Florida has been holding back third graders who fail the state reading exam since 2003. Now Colorado, Iowa, New Mexico and Tennessee are trying to mirror Florida’s policy, according to The Wall Street Journal.
But is Florida’s policy a good one?
Jaryn Emhof, with the Foundation for Florida’s Future said third grade is the most important year for new readers.
“Because up to third grade you’re learning to read, but from fourth grade on you’re reading to learn.” So Emhof said students can continue to fall behind in all the other subjects if they are not good readers.
Since the law passed under Gov. Jeb Bush, fourth grade reading scores in Florida went from ranking second from the bottom nationally in 1999 to among the top ten today. But eight grade reading scores are still low.

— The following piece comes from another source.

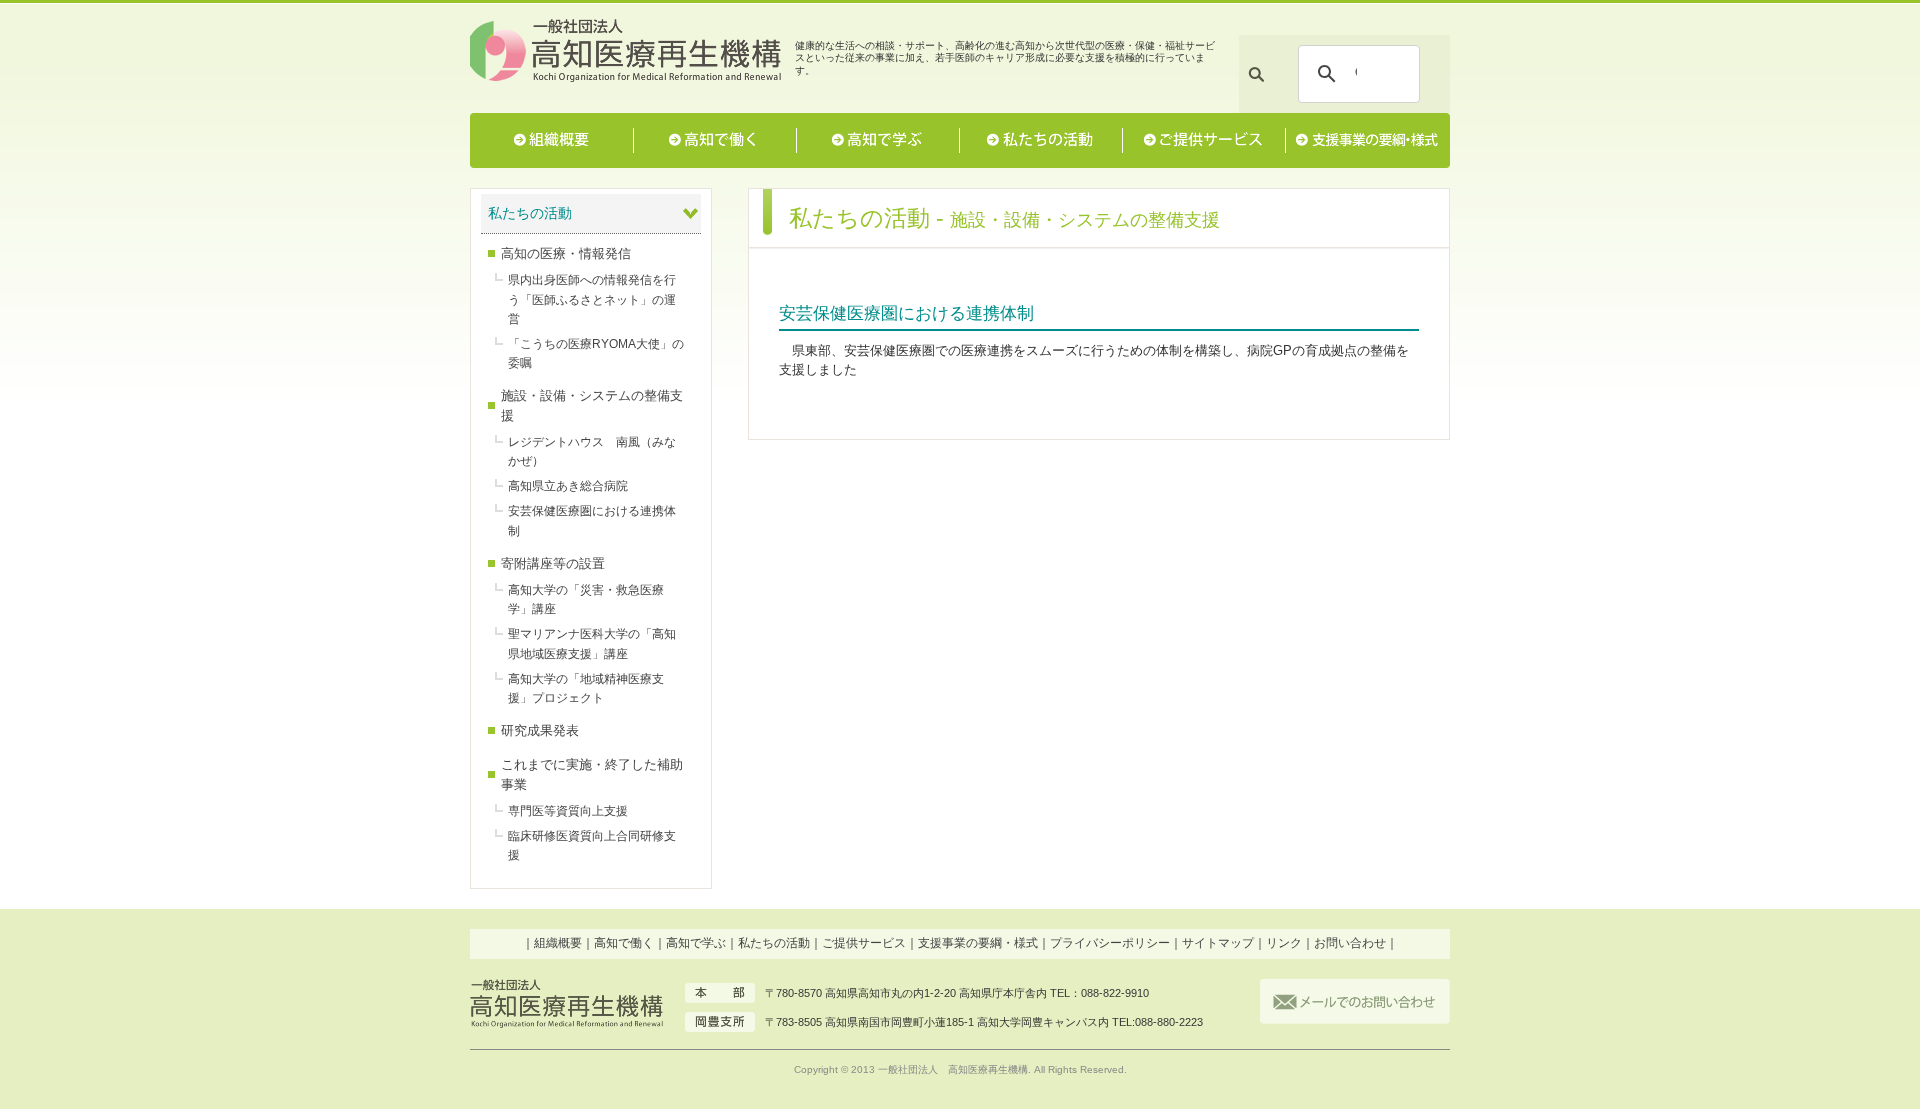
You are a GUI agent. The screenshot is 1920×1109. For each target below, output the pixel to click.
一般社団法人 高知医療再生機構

“That’s an area Florida is still working on,” Emhof said. “And what our eight grade reading scores tell us is that we can’t stop making reading proficiency a priority at third grade… we need to be making reading a focus throughout [a student’s career].”
Before the law held back poor readers, only 2% of third grade students who scored in the lowest level on the state’s standardized exam – the FCAT – were held back, according to Emhof. Last year 16% of third graders scored in the lowest level on the FCAT reading test but only 5.9% of them were actually held back, which comes out to 13,340 students.
Not all poor third grade readers are held back because students get another chance to take the test, “because maybe you had a bad test day,” Emhof said,” or maybe you’re not a good test taker or its your first year as an English Language learner, so Florida gives students another chance.”
Third Graders Held Back Since 2003:
2003: 27,713
2004: 23,348
2005: 20,121
2006: 14,151
2007: 16,676
2008: 13,666
2009: 13,340
2010: 12,223
Note: Not all of these students have been held back because of poor reading scores alone.
The Florida Department of Education website says, “Students who are retained must be given intensive instruction in reading to help them catch up” before they can move on to fourth grade.
The Wall Street Journal spoke to a Florida teacher about what its like to hold back students.
Kyla Burd, a third-grade teacher at Carrollwood Elementary in Tampa, Fla., said students who struggle to read at third grade are “painfully aware” they are behind, and she said holding them back can be beneficial if they receive targeted attention.
“Holding back a child is not an easy decision,” said Ms. Burd, who has held back students and has two retained kids in her current classroom. “But the alternative is you just move them ahead, hope for the best and then watch them struggle in fourth grade.”
The evidence on whether making kids repeat grades helps them or hurts them has been mixed. Some studies say retention increases the likelihood that kids will drop out later in their school career.
What do you think? Is Florida’s policy working?